=== Exercise data ===
★ ★ ★ ★

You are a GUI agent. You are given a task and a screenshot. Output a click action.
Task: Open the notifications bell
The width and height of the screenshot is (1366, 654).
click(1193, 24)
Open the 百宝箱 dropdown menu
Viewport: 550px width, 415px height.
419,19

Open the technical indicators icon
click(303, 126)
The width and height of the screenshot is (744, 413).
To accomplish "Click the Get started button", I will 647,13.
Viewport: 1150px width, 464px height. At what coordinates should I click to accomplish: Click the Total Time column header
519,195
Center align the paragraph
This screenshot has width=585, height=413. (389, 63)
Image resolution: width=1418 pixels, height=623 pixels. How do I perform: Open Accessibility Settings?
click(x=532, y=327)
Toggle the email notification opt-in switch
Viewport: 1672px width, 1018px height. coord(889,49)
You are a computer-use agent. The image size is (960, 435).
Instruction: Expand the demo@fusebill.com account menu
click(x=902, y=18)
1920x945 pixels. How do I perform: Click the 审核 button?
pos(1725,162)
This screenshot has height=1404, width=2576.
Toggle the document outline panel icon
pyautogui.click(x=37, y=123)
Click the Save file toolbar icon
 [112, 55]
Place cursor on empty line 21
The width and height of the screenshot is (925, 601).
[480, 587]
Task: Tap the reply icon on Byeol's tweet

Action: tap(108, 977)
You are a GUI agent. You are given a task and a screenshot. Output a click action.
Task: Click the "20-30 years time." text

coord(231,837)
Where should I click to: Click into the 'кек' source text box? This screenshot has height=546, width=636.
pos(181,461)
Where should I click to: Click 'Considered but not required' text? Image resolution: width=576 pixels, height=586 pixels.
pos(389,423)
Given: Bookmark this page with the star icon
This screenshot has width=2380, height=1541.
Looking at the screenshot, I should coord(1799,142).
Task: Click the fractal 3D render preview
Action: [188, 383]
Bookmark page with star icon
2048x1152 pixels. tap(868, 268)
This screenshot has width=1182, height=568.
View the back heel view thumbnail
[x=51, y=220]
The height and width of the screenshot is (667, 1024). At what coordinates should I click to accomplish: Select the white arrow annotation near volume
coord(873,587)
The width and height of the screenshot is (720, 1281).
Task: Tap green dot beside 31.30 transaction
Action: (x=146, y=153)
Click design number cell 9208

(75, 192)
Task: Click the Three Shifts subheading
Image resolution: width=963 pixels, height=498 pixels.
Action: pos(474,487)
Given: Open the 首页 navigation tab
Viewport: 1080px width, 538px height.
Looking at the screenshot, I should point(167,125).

★ ★ ★ ★

=== Task to carry out ===
Put every line of the records above into a Markdown table with two columns, Row and Text. Number the rows in order and leave out the blank lines.

=== The reply ===
| Row | Text |
|---|---|
| 1 | You are a GUI agent. You are given a task and a screenshot. Output a click action. |
| 2 | Task: Open the notifications bell |
| 3 | The width and height of the screenshot is (1366, 654). |
| 4 | click(1193, 24) |
| 5 | Open the 百宝箱 dropdown menu |
| 6 | Viewport: 550px width, 415px height. |
| 7 | 419,19 |
| 8 | Open the technical indicators icon |
| 9 | click(303, 126) |
| 10 | The width and height of the screenshot is (744, 413). |
| 11 | To accomplish "Click the Get started button", I will 647,13. |
| 12 | Viewport: 1150px width, 464px height. At what coordinates should I click to accomplish: Click the Total Time column header |
| 13 | 519,195 |
| 14 | Center align the paragraph |
| 15 | This screenshot has width=585, height=413. (389, 63) |
| 16 | Image resolution: width=1418 pixels, height=623 pixels. How do I perform: Open Accessibility Settings? |
| 17 | click(x=532, y=327) |
| 18 | Toggle the email notification opt-in switch |
| 19 | Viewport: 1672px width, 1018px height. coord(889,49) |
| 20 | You are a computer-use agent. The image size is (960, 435). |
| 21 | Instruction: Expand the demo@fusebill.com account menu |
| 22 | click(x=902, y=18) |
| 23 | 1920x945 pixels. How do I perform: Click the 审核 button? |
| 24 | pos(1725,162) |
| 25 | This screenshot has height=1404, width=2576. |
| 26 | Toggle the document outline panel icon |
| 27 | pyautogui.click(x=37, y=123) |
| 28 | Click the Save file toolbar icon |
| 29 |  [112, 55] |
| 30 | Place cursor on empty line 21 |
| 31 | The width and height of the screenshot is (925, 601). |
| 32 | [480, 587] |
| 33 | Task: Tap the reply icon on Byeol's tweet |
| 34 | Action: tap(108, 977) |
| 35 | You are a GUI agent. You are given a task and a screenshot. Output a click action. |
| 36 | Task: Click the "20-30 years time." text |
| 37 | coord(231,837) |
| 38 | Where should I click to: Click into the 'кек' source text box? This screenshot has height=546, width=636. |
| 39 | pos(181,461) |
| 40 | Where should I click to: Click 'Considered but not required' text? Image resolution: width=576 pixels, height=586 pixels. |
| 41 | pos(389,423) |
| 42 | Given: Bookmark this page with the star icon |
| 43 | This screenshot has width=2380, height=1541. |
| 44 | Looking at the screenshot, I should coord(1799,142). |
| 45 | Task: Click the fractal 3D render preview |
| 46 | Action: [188, 383] |
| 47 | Bookmark page with star icon |
| 48 | 2048x1152 pixels. tap(868, 268) |
| 49 | This screenshot has width=1182, height=568. |
| 50 | View the back heel view thumbnail |
| 51 | [x=51, y=220] |
| 52 | The height and width of the screenshot is (667, 1024). At what coordinates should I click to accomplish: Select the white arrow annotation near volume |
| 53 | coord(873,587) |
| 54 | The width and height of the screenshot is (720, 1281). |
| 55 | Task: Tap green dot beside 31.30 transaction |
| 56 | Action: (x=146, y=153) |
| 57 | Click design number cell 9208 |
| 58 | (75, 192) |
| 59 | Task: Click the Three Shifts subheading |
| 60 | Image resolution: width=963 pixels, height=498 pixels. |
| 61 | Action: pos(474,487) |
| 62 | Given: Open the 首页 navigation tab |
| 63 | Viewport: 1080px width, 538px height. |
| 64 | Looking at the screenshot, I should point(167,125). |